僕がアコースティックギターをフィンガーピッキングするときは、爪と指先(英語でフレッシュ"flesh"といいます)の間に弦を捉えるように各弦をストロークするのですが、これは爪の伸ばし方や整え方でかなり音が変わります。

 

爪が長すぎると弦をうまくミュートすることが出来ないし、短すぎると今度は音に艶が出ない。

それにギターの弦にあたる角度に爪をヤスリで磨かなければ時には思いもよらない変な音になるときもあります。

僕の場合はまずは金属製の爪ヤスリ(この爪やすりの目もいろいろあります)で爪の形を作ってから、次第に目の荒いヤスリから細かいヤスリで整えていって最終的にはプラモデル用の紙やすり(フィニッシングペーパー 2000番 タミヤ製)でさらに注意深く磨きます。

 

この削り方はクラシックギターの師、藤井眞吾先生から教わりました。

 

クラシックギターの弦は言うまでもなくナイロン弦です。

特に右手薬指("a")や中指("m")は1弦2弦においてメロディー部を担当することが多いので、キレイに爪を仕上げなければ美しい音がなりません。

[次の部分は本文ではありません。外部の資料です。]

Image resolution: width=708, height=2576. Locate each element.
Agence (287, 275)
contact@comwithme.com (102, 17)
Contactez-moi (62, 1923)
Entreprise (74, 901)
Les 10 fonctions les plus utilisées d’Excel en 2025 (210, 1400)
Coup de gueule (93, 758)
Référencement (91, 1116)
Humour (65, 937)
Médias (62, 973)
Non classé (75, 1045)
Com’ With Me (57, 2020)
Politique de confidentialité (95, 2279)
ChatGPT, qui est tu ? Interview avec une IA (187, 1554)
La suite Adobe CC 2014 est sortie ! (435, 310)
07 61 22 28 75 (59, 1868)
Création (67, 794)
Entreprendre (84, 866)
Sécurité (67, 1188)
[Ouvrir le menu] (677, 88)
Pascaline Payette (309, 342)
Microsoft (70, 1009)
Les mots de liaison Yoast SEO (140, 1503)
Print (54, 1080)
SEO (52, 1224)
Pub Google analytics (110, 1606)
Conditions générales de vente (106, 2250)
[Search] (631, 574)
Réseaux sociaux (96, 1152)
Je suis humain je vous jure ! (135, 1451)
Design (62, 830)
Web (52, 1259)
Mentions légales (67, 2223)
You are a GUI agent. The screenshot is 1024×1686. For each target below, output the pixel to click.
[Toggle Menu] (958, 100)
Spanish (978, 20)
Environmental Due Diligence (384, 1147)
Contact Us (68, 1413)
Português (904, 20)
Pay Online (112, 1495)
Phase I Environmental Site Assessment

それにクラシックギターの弦はアコースティックギターよりも幾分か太いので、爪が弦に触れる面積が大きいのです。だから余計に爪への配慮は欠かせません。

 

<クラシックギターの各指の名前>

親指     p     (プルガール plugar)

人差指  i     (インディセ indice)

中指    m      (メディオ medio)

薬指    a       (アヌラーヌ anular)           (スペイン語に由来)

 

クラシックギターの世界では爪の整え方が(流派により若干の違いはあれど)確立されていますが、アコースティックギターの場合はまだそこまで厳密な爪の形のスタンダードがあるようには思いません。

 

ピンポン球を使用したり、ネイルサロンで施術をしてもらったり、または爪を用いずに指先だけで弾いたりとギタリストによって様々です。

 

肝心なのは、爪をどのように用いるか、爪を用いるときにどのような音を出したいかということを自分でよく理解していることだと思います。

「どのような音を出したいか」を理解するによって当然ですが「実際に出てくる音」も決まります。

 

ちなみに僕はもう長い間右手の爪を、爪切りで切っていません。

ミリ以下単位で整えているので、「爪切りで切る」なんて聴くとなにか破壊兵器のような恐ろしさを感じます(笑)

「右手の爪を爪切りで切ってやるぞ〜」という言葉ほど指弾きのギター奏者にとって恐ろしいことはないような気もします。